Adrien - Segunda-feira 2 Março 2026

🛰️ Um risco de 40% de lesões ou mortes devido à queda de satélites

Quando você contempla o céu estrelado, talvez já tenha notado pontos luminosos se movendo rapidamente. Trata-se de satélites, cujo número não para de crescer. Mas o que acontece quando essas naves espaciais caem de volta na Terra? Um estudo recente traz elementos de resposta inesperados, revelando riscos potenciais para as populações em terra.

Pesquisadores canadenses examinaram onze megaconstelações de satélites, representando mais de 73 mil naves espaciais. Seus cálculos mostram que, se esses satélites não se desintegrarem completamente durante a sua reentrada na atmosfera, o risco coletivo de lesões ou mortes em terra, ou seja, levando em consideração o conjunto de todas as naves, poderia atingir 40%. Esta estimativa leva em conta os materiais utilizados na construção dos satélites, com implicações importantes para a segurança pública.


Imagem SpaceX


Materiais como o alumínio tendem a derreter completamente, mas outros, como o aço inoxidável ou o titânio, resistem melhor ao calor intenso. Esses componentes encontram-se frequentemente nos tanques de combustível e nas rodas de reação (volantes de inércia). Durante a reentrada, as forças aerodinâmicas quebram os satélites, e o calor remove os materiais em forma de finas partículas. No entanto, muitos satélites, especialmente os maiores, não queimam totalmente, deixando detritos que podem atingir o solo.

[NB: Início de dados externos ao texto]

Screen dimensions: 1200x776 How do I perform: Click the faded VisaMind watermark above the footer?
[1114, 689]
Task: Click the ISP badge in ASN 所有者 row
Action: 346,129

A incerteza permanece quanto à capacidade de garantir uma desintegração total. Se alguns detritos resistirem, podem se dispersar por uma ampla área durante uma reentrada não controlada. Atualmente, as normas de segurança frequentemente não consideram o efeito cumulativo de milhares de satélites. Isso representa um risco não apenas para as pessoas em terra, mas também para aviões em voo e infraestruturas, exigindo uma atenção redobrada.

Os pesquisadores mencionam em sua análise a possibilidade de projetar constelações com menos satélites, porém de maior capacidade e duração de vida. Esta abordagem reduziria os riscos e os danos potenciais. O seu estudo, publicado na revista Space Policy, demonstra a necessidade de uma reflexão aprofundada sobre as práticas espaciais atuais e suas consequências a longo prazo.


Desde a Estação Espacial Internacional, os satélites Starlink da SpaceX são visíveis sob a forma de rastros luminosos acima da Terra, acompanhados de relâmpagos e das luzes das cidades. Crédito: Don Petit/NASA

Para atenuar estes perigos, a equipe recomenda várias medidas. Os estados e reguladores deveriam exigir uma verificação independente das afirmações sobre a desintegração completa. É importante avaliar os riscos não em um único satélite, mas em toda a frota, e trabalhar rumo a um regime de reentrada controlada, aplicável em escala global.